AIVA: Composing In A(I) Minor

AIVA co-founders Denis Shtefan and Pierre Barreau (Photo: AIVA)

While ChatGPT has simplified many tasks, it has not figured out how to compose music (yet). AIVA, the Luxembourg AI-powered music composition platform on the other hand has been doing this with increasing levels of success since 2016.

Launched in 2016, the startup spent its first years deeply involved in R&D before offering its solution as a service. While the solution initially only focused on classical soundtrack music, it has since expanded to include jazz, electronic and hip-hop music, among others.

First tailored towards those active in the industry, the platform underwent some upgrades in June last year, enabling users with little to no tech knowledge to create their own musical compositions.

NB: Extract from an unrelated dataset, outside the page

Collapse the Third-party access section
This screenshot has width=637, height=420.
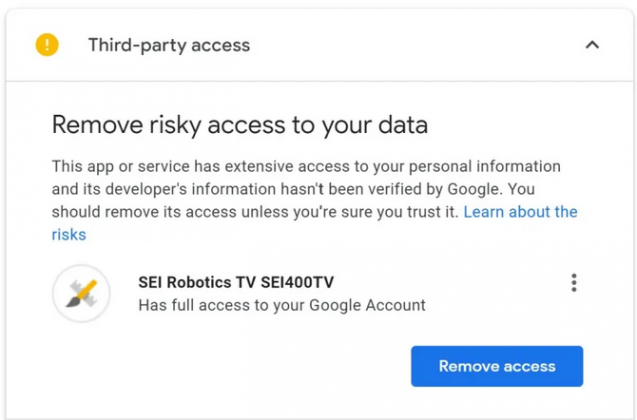point(592,45)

“Instead of just having the user select some very broad style category that we trained our system on, now the user has full control to define those stylistic categories and really be part of the full process to make it more creatively enjoyable,” said CEO Pierre Barreau. 

Goodbye, writer’s block?

AIVA, which stands for Artificial Intelligence Virtual Artists, was fed over 30,000 musical scores “of history’s greatest”. Using neural networks, AIVA learned to find the patterns in these scores which allows it to infer what comes next from a couple of bars of music alone.

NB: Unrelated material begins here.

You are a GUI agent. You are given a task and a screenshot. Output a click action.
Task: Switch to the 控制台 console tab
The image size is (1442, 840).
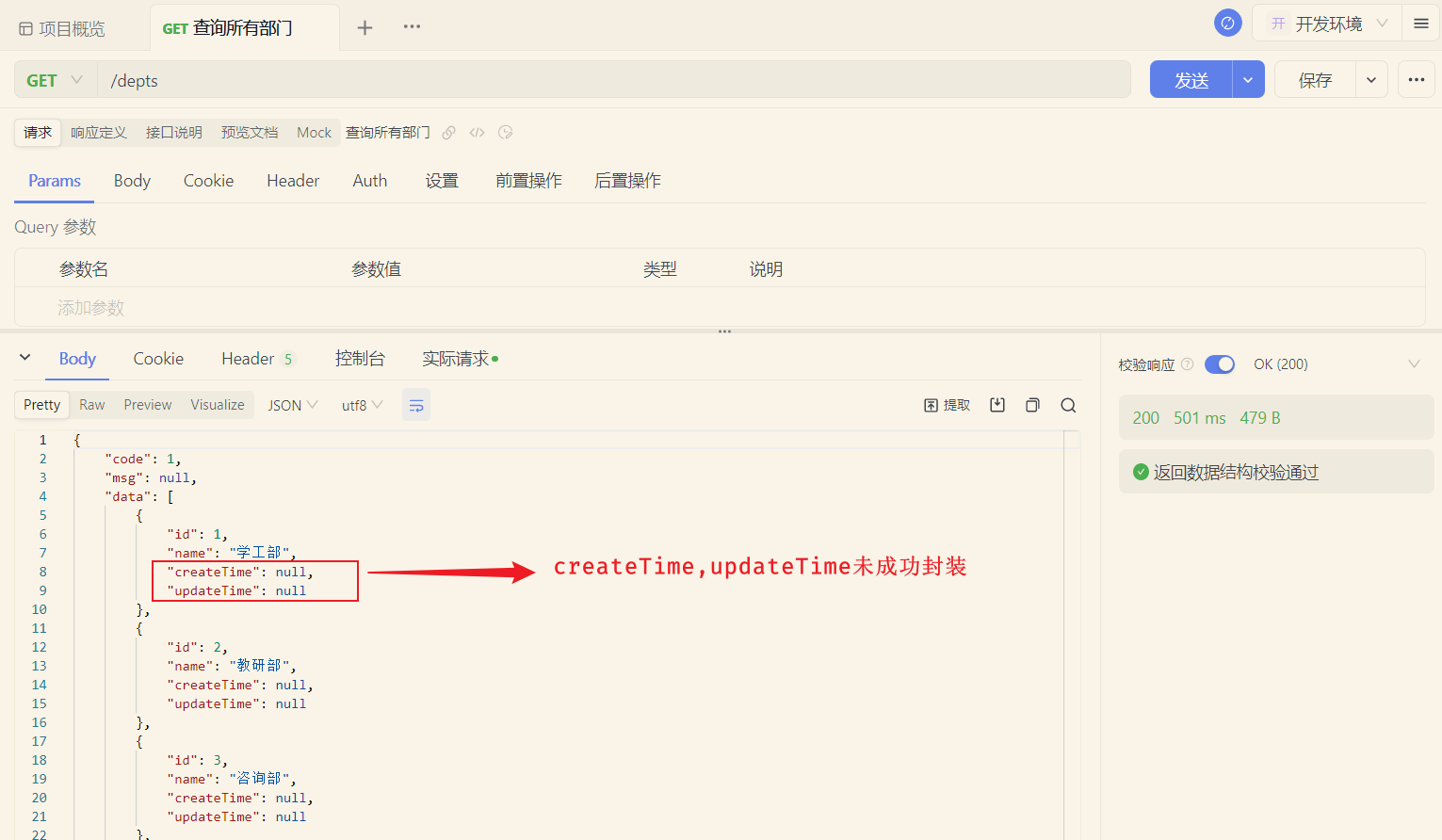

Instead of wanting to replace the person in need of the tool – something every AI developer says – AIVA aims to support composers and amateurs in their work. It is especially useful in the early stages when composers are staring at a daunting blank page and are struggling to make progress.

“A composer can use AIVA to generate a few compositions and ideas quickly and then shape them according to his taste and needs instead of starting composing from a blank page,” said Ashkhen Zakharyan, sales manager at AIVA. 

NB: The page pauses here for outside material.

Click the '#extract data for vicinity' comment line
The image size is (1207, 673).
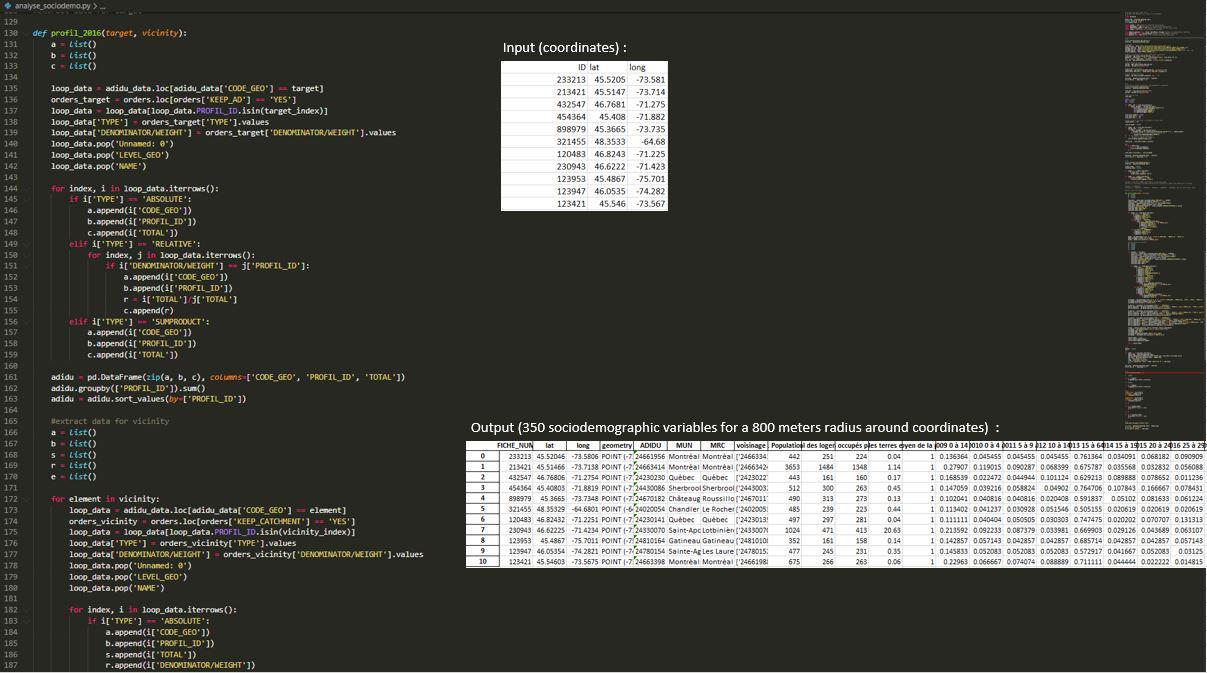110,421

Interestingly, composers can choose from a predefined list of styles or upload their own to the platform and see what AIVA makes of it. The flexibility the solution offers is impressive and allows the user not only to determine the song style but also the emotional impact, length and type of composition.

Personalised music

While many professional composers have already used and created compositions with AIVA – Dana Leong (a Grammy-winning composer) and pop singer Taryn Southern are two examples, the solution is still mostly geared towards amateur creators and composers on a budget.

However, AIVA is now looking to expand its reach towards personalised soundtracks based on individuals’ music preferences. 

“That’s been an idea that’s been resonating with us and is part of our company mission,” said Pierre.

The 15-person-strong company, which last raised €1.5m in June 2020 with China’s second-biggest music streaming provider NetEase, is currently mostly active on the Chinese market. As one of the most mature and well-funded AI-driven composition platforms, the CEO feels that they are “in a pretty good situation right now.”